The Rybka testing using 80K games to "measure Elo changes as small as 1" (Larry K's words, not mine) is, as I said when it was posted, incorrect. I don't believe you can actually measure Elo changes of +/- 1 with any degree of confidence at all, without playing hundreds of thousands of games at a minimum.
I think they can, as they undoubtedly conduct the tests properly, keeping an eye on the statistics, and confirming that the games were indeed independent.
The BayesElo confidence interval is 95%. Which, as I have said previously, doesn't mean a lot when programs exhibit so much natural non-determinism.
I love that "superior attitude" you have. Nobody but you knows how to run a "proper test". I have already spent months analyzing what is going on.
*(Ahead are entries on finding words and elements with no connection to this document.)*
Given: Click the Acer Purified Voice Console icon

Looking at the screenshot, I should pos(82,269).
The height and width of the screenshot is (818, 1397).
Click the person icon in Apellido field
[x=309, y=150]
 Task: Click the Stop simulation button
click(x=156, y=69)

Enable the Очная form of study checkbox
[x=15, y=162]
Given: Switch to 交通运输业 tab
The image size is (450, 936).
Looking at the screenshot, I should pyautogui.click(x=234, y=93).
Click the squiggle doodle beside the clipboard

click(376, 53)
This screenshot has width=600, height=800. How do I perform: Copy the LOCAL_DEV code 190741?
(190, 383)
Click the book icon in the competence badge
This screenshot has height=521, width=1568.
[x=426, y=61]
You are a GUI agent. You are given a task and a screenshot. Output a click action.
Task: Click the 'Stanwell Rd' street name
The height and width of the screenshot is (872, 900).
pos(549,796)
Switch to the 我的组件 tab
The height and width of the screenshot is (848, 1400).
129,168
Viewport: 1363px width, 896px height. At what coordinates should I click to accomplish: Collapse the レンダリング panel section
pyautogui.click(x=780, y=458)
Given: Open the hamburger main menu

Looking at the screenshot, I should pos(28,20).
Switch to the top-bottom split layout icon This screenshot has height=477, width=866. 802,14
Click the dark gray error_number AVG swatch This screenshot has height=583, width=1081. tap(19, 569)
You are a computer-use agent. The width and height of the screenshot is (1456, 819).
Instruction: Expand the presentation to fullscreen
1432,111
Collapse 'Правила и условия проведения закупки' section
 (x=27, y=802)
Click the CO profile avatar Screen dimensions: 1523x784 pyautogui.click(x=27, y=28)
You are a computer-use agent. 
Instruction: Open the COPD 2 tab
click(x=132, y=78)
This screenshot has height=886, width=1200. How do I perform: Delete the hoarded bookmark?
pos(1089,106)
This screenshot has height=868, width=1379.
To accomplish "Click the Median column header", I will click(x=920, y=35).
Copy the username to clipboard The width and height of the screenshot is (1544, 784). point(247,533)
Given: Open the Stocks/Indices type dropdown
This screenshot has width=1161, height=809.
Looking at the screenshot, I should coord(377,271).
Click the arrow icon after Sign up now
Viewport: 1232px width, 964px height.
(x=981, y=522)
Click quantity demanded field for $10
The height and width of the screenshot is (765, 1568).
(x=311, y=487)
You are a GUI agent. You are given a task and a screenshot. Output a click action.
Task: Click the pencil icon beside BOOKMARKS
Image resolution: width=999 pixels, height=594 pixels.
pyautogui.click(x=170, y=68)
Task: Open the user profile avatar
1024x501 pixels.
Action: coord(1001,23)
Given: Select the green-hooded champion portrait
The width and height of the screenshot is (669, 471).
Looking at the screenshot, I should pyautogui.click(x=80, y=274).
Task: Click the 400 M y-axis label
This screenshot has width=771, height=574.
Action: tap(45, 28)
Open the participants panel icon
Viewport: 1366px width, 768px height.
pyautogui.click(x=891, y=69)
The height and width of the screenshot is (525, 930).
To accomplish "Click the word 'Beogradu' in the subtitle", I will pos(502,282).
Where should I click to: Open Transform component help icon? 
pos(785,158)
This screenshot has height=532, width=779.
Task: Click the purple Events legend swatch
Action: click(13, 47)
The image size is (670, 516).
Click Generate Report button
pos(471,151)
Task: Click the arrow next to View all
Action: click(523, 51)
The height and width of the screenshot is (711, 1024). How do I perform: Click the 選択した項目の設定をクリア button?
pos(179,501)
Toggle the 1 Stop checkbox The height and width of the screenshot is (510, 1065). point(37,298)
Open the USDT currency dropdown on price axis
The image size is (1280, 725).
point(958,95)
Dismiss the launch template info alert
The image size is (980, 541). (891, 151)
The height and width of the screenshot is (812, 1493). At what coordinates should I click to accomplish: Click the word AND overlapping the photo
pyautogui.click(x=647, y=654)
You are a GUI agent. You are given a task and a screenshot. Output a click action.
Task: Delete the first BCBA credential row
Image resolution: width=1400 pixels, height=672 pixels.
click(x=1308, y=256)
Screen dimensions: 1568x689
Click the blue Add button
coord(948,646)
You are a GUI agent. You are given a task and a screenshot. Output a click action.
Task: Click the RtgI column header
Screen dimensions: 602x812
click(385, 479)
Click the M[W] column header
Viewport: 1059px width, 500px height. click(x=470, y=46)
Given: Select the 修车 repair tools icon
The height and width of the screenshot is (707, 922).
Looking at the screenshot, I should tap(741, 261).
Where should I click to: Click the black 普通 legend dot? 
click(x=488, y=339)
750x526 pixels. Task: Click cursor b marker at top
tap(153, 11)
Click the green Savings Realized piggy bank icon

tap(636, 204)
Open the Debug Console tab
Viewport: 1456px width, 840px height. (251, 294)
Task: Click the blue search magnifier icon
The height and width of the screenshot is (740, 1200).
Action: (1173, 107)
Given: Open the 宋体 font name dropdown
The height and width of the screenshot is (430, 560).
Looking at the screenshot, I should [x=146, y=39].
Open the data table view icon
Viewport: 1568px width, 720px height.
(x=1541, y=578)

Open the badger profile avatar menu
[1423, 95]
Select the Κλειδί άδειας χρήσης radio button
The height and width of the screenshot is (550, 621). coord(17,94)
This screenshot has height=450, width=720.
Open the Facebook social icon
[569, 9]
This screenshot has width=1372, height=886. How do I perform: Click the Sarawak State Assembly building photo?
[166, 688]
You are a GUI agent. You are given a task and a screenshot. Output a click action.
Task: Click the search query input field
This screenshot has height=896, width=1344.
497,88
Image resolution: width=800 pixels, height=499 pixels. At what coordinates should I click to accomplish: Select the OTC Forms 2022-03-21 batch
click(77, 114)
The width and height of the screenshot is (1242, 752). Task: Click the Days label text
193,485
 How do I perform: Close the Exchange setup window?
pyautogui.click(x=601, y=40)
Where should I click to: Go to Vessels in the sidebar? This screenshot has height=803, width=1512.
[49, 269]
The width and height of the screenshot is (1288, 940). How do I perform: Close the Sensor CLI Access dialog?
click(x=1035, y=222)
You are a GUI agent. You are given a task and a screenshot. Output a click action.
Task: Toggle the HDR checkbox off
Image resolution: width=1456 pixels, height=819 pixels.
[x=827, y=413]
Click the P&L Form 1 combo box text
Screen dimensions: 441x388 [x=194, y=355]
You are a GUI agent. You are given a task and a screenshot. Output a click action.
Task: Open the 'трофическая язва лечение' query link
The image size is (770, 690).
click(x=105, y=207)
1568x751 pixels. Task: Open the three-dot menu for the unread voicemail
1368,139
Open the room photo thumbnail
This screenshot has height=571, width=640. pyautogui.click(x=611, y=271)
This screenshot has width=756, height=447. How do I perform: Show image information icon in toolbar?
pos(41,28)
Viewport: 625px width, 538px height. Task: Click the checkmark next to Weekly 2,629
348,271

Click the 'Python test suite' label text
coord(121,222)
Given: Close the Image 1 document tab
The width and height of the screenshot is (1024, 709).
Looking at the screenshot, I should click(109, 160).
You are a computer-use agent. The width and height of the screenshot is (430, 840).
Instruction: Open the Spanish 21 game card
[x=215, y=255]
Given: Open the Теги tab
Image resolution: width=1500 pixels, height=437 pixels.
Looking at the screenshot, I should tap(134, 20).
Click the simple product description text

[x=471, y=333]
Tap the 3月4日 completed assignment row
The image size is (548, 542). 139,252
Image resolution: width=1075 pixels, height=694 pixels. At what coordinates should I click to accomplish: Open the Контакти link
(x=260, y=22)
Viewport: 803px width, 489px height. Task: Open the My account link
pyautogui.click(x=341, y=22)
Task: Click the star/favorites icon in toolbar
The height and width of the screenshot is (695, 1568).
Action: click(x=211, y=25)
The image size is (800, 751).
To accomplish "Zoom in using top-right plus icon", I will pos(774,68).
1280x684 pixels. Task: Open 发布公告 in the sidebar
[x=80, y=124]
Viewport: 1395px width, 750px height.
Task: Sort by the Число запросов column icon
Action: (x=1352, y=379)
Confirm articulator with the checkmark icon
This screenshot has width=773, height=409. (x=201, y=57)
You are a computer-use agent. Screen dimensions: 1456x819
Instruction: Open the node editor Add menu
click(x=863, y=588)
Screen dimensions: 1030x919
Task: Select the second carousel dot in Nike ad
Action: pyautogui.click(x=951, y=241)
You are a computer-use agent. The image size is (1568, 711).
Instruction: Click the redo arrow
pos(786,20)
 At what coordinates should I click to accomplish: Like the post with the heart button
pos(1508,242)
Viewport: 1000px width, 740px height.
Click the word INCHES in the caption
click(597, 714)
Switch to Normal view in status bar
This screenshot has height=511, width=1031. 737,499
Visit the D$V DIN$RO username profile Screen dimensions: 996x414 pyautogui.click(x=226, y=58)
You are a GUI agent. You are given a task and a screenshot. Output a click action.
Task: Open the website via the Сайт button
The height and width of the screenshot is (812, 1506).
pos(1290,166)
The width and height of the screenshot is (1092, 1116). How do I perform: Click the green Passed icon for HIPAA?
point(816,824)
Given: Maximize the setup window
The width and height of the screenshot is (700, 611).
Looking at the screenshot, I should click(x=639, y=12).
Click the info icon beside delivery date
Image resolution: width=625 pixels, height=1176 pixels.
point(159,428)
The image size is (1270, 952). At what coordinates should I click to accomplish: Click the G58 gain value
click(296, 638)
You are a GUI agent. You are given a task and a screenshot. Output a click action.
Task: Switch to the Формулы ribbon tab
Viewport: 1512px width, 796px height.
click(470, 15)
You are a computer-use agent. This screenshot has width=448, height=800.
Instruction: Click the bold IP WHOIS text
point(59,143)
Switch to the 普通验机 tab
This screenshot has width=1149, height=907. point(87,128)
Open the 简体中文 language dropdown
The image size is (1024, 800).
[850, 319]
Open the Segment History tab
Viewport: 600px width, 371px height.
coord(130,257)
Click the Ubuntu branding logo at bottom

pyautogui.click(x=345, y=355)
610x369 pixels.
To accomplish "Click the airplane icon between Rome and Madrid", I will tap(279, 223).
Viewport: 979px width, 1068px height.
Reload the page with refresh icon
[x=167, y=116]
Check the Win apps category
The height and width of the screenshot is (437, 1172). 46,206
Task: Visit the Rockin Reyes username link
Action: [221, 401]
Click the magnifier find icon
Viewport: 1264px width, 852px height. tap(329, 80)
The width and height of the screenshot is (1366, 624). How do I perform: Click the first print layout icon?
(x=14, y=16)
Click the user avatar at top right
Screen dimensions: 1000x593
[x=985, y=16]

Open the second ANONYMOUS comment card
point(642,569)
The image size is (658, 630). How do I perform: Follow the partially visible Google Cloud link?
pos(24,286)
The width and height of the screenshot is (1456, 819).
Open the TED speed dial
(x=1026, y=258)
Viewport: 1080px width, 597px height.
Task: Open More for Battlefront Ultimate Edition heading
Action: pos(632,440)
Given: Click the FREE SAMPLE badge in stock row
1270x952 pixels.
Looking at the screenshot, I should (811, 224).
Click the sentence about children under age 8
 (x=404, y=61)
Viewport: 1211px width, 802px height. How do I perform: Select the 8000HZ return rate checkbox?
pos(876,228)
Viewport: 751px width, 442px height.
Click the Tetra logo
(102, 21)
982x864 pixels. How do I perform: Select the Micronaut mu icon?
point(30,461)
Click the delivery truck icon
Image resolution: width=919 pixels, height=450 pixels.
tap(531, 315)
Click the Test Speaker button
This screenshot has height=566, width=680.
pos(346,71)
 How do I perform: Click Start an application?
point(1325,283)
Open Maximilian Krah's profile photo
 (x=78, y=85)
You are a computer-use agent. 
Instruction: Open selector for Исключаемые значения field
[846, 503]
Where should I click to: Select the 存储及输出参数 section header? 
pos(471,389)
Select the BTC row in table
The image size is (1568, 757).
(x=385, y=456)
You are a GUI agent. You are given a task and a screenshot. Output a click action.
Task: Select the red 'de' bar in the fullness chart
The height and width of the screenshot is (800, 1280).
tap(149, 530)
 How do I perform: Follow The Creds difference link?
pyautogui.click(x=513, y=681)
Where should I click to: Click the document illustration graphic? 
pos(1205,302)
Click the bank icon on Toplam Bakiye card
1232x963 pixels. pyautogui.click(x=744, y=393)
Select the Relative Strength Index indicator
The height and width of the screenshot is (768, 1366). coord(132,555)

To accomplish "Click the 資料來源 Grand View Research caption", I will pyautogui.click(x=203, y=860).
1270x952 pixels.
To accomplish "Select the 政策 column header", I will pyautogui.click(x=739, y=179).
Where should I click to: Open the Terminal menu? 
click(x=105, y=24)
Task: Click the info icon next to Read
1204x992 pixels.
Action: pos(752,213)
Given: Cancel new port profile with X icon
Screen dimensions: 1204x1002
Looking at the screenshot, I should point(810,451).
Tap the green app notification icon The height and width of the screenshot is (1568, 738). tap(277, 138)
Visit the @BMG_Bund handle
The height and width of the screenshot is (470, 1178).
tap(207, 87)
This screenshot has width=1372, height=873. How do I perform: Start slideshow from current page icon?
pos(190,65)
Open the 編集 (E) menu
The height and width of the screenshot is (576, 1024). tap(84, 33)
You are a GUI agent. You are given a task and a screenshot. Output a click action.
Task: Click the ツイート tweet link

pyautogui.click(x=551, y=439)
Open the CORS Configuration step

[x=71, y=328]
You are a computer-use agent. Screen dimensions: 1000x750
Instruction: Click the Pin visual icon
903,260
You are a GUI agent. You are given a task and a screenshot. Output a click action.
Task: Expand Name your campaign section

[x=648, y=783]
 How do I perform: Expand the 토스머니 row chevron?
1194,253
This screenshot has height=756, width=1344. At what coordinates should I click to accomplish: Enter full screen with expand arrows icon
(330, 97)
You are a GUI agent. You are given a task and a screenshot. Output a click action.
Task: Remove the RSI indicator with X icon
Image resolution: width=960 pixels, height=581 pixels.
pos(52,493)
And I tracked it down to "timing jitter" and absolutely nothing else. Several have looked at the data. We've checked NPS. We restart engines after each game. The list goes on and on. The games are as independent as games can be when they use the same group of opponents and starting positions are used. There is no left over hash. No learning of any kind. No random loads on the nodes. Nothing that changes from one game to another. Carefully confirmed by hundreds of NPS checks. I even run with code in Crafty to watch this from time to time, on occasions when I run on the cluster in "open mode" (where other users can use nodes I am not using but not the nodes I am using). But these results were on a "closed system" where I was "it".
You keep wanting to say the experimental setup is wrong. I say you are full of it and need to change the channel to something that is worthwhile. Perhaps you could explain to me how even random performance noise would affect the match anyway. Isn't random timing taken care of in statistical sampling? In my books it is.
I am sorry I have to say this for the umptieth time, but this is pure nonsense. Non-determinism cannot explain these results. Only dependence of the game results can.
And I will say it for the umptieth + 1 time, there is _zero_ dependence. Why don't you tell me a methodology to make the games somehow dependent on each other in the first place. Using my program plus 5 completely unmodified open source programs (one of which is an old version of my program of course). Just tell me how to make the games "dependent". when each game is played, then two more instances of the two programs are started, sides are switched, and the game is played again.
I'm waiting on that intellectual jewel so that I might understand how it is even possible. My testing scheme (lower level this time around) goes like this: I create a pot load of simple shell scripts to run my referee program, which fires up one instance of each opponent, and connects them together much as xboard/winboard does. Once that game ends, everything terminates, and once the script ends, another one is sent to that node where it is started and plays another game. No shared data. No shared files. No interaction between nodes. No endgame tables. No nothing.
So I am waiting for you to tell me how, testing in that methodology, I might contrive an experimental setup such that the games are dependent on each other.
Once more, the runs were consecutive runs. I did not cherry-pick the wildest 4 our of hundreds of matches. I just ran 4 matches and cut/pasted the results. These results are _typical_. And most "testers" are using a similar number of opponents, playing _far_ fewer games, and then making go/no-go decisions about changes based on the results. And much of that is pure random noise.
As I said before, there was nothing suspicious about these 4 results. You have no case.